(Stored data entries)
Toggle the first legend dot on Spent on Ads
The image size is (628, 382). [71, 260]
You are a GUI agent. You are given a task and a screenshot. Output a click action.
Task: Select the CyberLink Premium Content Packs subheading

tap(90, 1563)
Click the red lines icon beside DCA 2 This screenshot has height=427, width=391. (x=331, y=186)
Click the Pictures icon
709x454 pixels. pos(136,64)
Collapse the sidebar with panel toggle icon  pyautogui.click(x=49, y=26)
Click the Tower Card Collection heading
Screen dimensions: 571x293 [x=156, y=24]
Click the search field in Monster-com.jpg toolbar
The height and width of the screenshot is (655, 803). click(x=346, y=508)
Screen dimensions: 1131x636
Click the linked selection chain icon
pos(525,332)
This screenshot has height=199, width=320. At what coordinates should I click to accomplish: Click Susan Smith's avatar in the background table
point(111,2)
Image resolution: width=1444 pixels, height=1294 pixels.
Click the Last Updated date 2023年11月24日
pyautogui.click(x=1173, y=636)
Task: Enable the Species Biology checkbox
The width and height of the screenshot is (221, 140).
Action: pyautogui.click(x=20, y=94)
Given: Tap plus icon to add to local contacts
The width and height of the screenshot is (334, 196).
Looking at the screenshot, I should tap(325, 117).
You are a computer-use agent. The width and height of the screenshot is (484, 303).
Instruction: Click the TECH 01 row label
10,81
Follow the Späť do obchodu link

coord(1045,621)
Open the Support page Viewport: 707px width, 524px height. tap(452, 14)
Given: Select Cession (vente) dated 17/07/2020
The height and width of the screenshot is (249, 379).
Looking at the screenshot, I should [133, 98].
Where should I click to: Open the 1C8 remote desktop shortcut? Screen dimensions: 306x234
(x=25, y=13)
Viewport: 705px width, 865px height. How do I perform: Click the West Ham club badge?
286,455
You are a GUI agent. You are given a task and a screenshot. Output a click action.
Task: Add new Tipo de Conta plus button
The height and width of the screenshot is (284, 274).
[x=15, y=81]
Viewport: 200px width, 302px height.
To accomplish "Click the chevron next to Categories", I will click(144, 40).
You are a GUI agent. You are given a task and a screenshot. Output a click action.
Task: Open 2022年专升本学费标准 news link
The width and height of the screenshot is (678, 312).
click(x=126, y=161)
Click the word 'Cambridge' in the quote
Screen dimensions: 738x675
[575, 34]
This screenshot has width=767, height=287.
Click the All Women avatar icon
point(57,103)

EXERCISE DIRECTIONS => Every line of the data must be reproduced exactly.

RESULT OF THE EXERCISE =>
Toggle the first legend dot on Spent on Ads
The image size is (628, 382). [71, 260]
You are a GUI agent. You are given a task and a screenshot. Output a click action.
Task: Select the CyberLink Premium Content Packs subheading

tap(90, 1563)
Click the red lines icon beside DCA 2 This screenshot has height=427, width=391. (x=331, y=186)
Click the Pictures icon
709x454 pixels. pos(136,64)
Collapse the sidebar with panel toggle icon  pyautogui.click(x=49, y=26)
Click the Tower Card Collection heading
Screen dimensions: 571x293 [x=156, y=24]
Click the search field in Monster-com.jpg toolbar
The height and width of the screenshot is (655, 803). click(x=346, y=508)
Screen dimensions: 1131x636
Click the linked selection chain icon
pos(525,332)
This screenshot has height=199, width=320. At what coordinates should I click to accomplish: Click Susan Smith's avatar in the background table
point(111,2)
Image resolution: width=1444 pixels, height=1294 pixels.
Click the Last Updated date 2023年11月24日
pyautogui.click(x=1173, y=636)
Task: Enable the Species Biology checkbox
The width and height of the screenshot is (221, 140).
Action: pyautogui.click(x=20, y=94)
Given: Tap plus icon to add to local contacts
The width and height of the screenshot is (334, 196).
Looking at the screenshot, I should tap(325, 117).
You are a computer-use agent. The width and height of the screenshot is (484, 303).
Instruction: Click the TECH 01 row label
10,81
Follow the Späť do obchodu link

coord(1045,621)
Open the Support page Viewport: 707px width, 524px height. tap(452, 14)
Given: Select Cession (vente) dated 17/07/2020
The height and width of the screenshot is (249, 379).
Looking at the screenshot, I should [133, 98].
Where should I click to: Open the 1C8 remote desktop shortcut? Screen dimensions: 306x234
(x=25, y=13)
Viewport: 705px width, 865px height. How do I perform: Click the West Ham club badge?
286,455
You are a GUI agent. You are given a task and a screenshot. Output a click action.
Task: Add new Tipo de Conta plus button
The height and width of the screenshot is (284, 274).
[x=15, y=81]
Viewport: 200px width, 302px height.
To accomplish "Click the chevron next to Categories", I will click(144, 40).
You are a GUI agent. You are given a task and a screenshot. Output a click action.
Task: Open 2022年专升本学费标准 news link
The width and height of the screenshot is (678, 312).
click(x=126, y=161)
Click the word 'Cambridge' in the quote
Screen dimensions: 738x675
[575, 34]
This screenshot has width=767, height=287.
Click the All Women avatar icon
point(57,103)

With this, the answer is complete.